January 7, 2019

When the school day ends, far too many children return home to empty refrigerators and bare cupboards. The federal Afterschool Nutrition Programs provide healthy meals and snacks to children to ensure they are fed after school (and on weekends and during school holidays). According to FRAC’s latest Afterschool Suppers: A Snapshot of Participation report, the District of Columbia had the highest participation in the nation of children in the Afterschool Supper Program, with a 31.6 percent increase in participation between October 2016 and October 2017.

However, D.C. still has much room to grow: in October 2017, D.C. served only 21.7 children afterschool suppers for every 100 that received free and reduced-price school lunch. We at D.C. Hunger Solutions (DCHS) are building upon the District’s success to further grow participation in afterschool meals.

We are still celebrating the passage of the Healthy Parks Amendments Act of 2018, which became law in November 2018. The new law requires the D.C. Department of Parks and Recreation (DPR) to offer all youth attending a DPR-sponsored afterschool enrichment program a supper through the Afterschool Nutrition Programs. DPR is one of the largest providers of afterschool programming in the District, and increasing the reach of afterschool meals through DPR will help ensure more low-income children receive a supper once their classes wrap up for the day.

The passage of the Act was driven by a broad-based collaboration. DCHS worked with diverse stakeholders — afterschool program providers, food vendors, and others — to better understand how to expand the reach of afterschool meals in D.C., and later draft the language that would become the basis for the Healthy Parks Amendments Act. Councilmember Mary Cheh played a key role in developing the Act. After the drafting process, DCHS worked with our diverse coalition partners to educate the community about the benefits of afterschool meals and to galvanize support for the bill.

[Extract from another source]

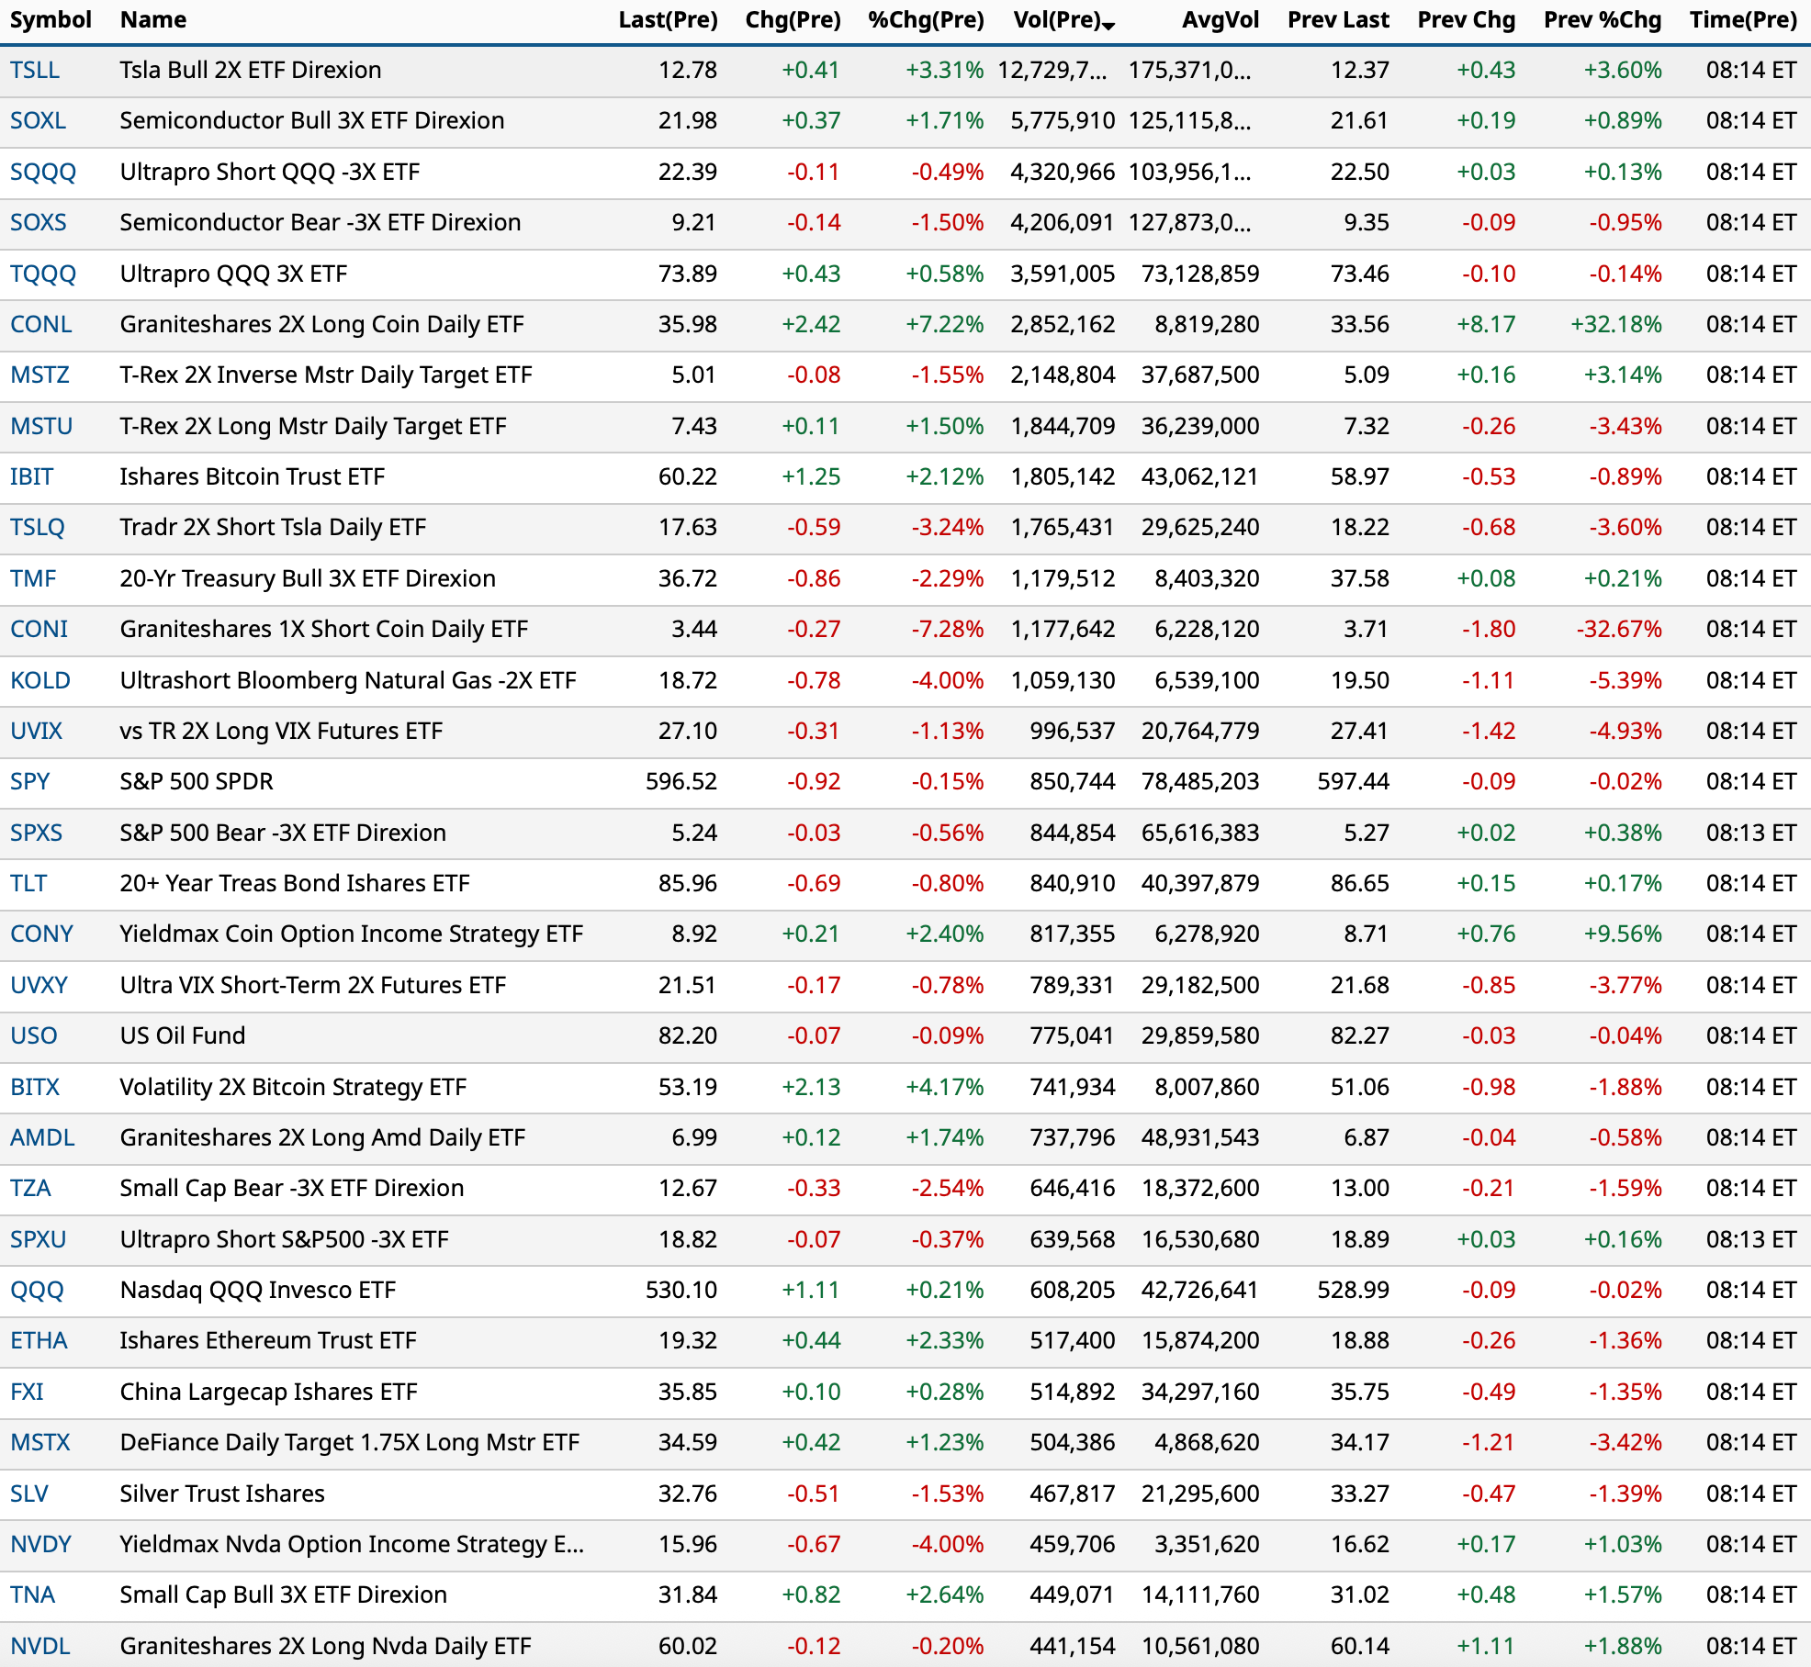This screenshot has height=1667, width=1811.
Task: Open the QQQ ticker link
Action: click(37, 1290)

Now that the Healthy Parks Amendments Act is officially law, the next step for DCHS and the District is to ensure its full implementation. DCHS is advocating for full funding to implement the Act, and we are providing technical assistance and advice to DPR as they serve more afterschool meals to more children. DCHS is also partnering with afterschool program providers, youth advocacy groups, and grant-making organizations to secure more funding for afterschool programs — the sites where children access afterschool suppers and snacks.

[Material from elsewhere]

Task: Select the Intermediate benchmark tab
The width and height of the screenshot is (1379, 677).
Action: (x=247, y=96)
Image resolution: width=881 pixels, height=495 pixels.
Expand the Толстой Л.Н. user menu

DCHS hopes that our efforts, alongside those of our partners and other advocates, will expand the reach of both afterschool programs and meals in 2019 and beyond so more children have the opportunity to learn, be active, stay safe, and eat healthy while their parents are working. By forging strategic partnerships and providing outreach and technical assistance, we are connecting more children with afterschool meals and hoping to continue leading the nation in participation in the Afterschool Nutrition Programs.